One of the inner battles care givers fight is with the thought, “These demands are taking me away from everything I should be doing.” Even when we can’t put it into words, we sense some purpose for our lives. It might be daydreams; it might center on our job, a hobby, or a goal. Care giving intrudes on such pursuits, puts them on hold or wipes them out.

There is an alternative to feeling angry, used up and deprived.

I had a couple of helpful examples in the last week.

I was talking to a woman who is very active in the life of her church. She’s always in the thick of leadership and projects. She had finished several big efforts, and was feeling a bit adrift, asking God, “What do you want me to do next?”

She became aware that “next” was all around her in the needs of her extended family, including a relative entering skilled nursing care, another on a transplant list and their immediate family members. “Right now, my purpose is right here in these family needs.” Those situations are not distractions from a meaningful life, they are a source of purpose for each day.

A few days later I had coffee with a career educator. He’s in an ideal setting to use his intellectual gifts and share his passion and expertise in his field.

But he’s spent the last few years scaling back his teaching and meetings to serve the needs of his wife, who has a rare condition requiring constant care. He’s found meaning and even satisfaction in caring for her and being her advocate.

“The first doctor said, ‘There’s no treatment for this.’ I came back with three articles from places giving effective therapies. I was told that institutionalization was inevitable. But here it is years later and we maintain our life at home.”

The title of this blog is “Sometimes, Care Giving Stinks.” Yes, it really does. But if we can get past the smell (the offense to our high sense of self), care giving can give us a whiff of our life’s sweetest meaning and purpose, right where we are.

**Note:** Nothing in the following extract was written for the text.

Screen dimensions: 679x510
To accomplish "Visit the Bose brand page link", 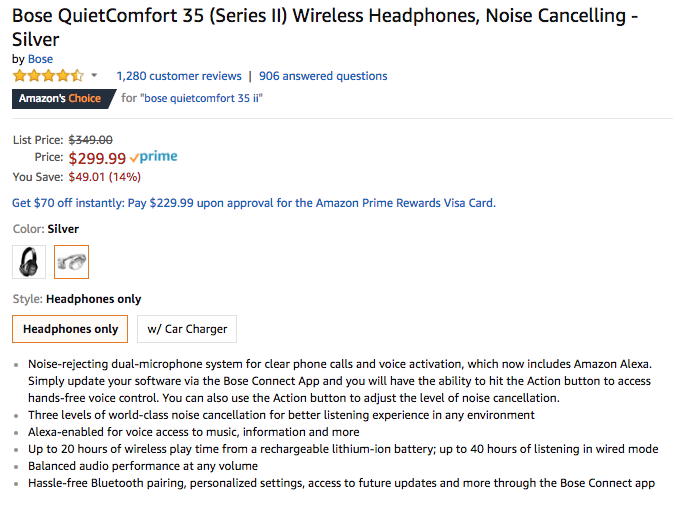I will (x=40, y=59).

4 thoughts on “Right Where You Are

  1. In caring for my mom the last ten years of her life, I learned this lesson. For too many of those years, I viewed her needs as an intrusion. When she thanked me, I just said, Uh huh (at least, with a smile). But, the last few years held joy. God showed me that she was with me precisely because she *did* need me, that that was why we had invited her to live with us, and that caring for her was ministry! I was able to say, joyfully, You are welcome! So thankful for those times.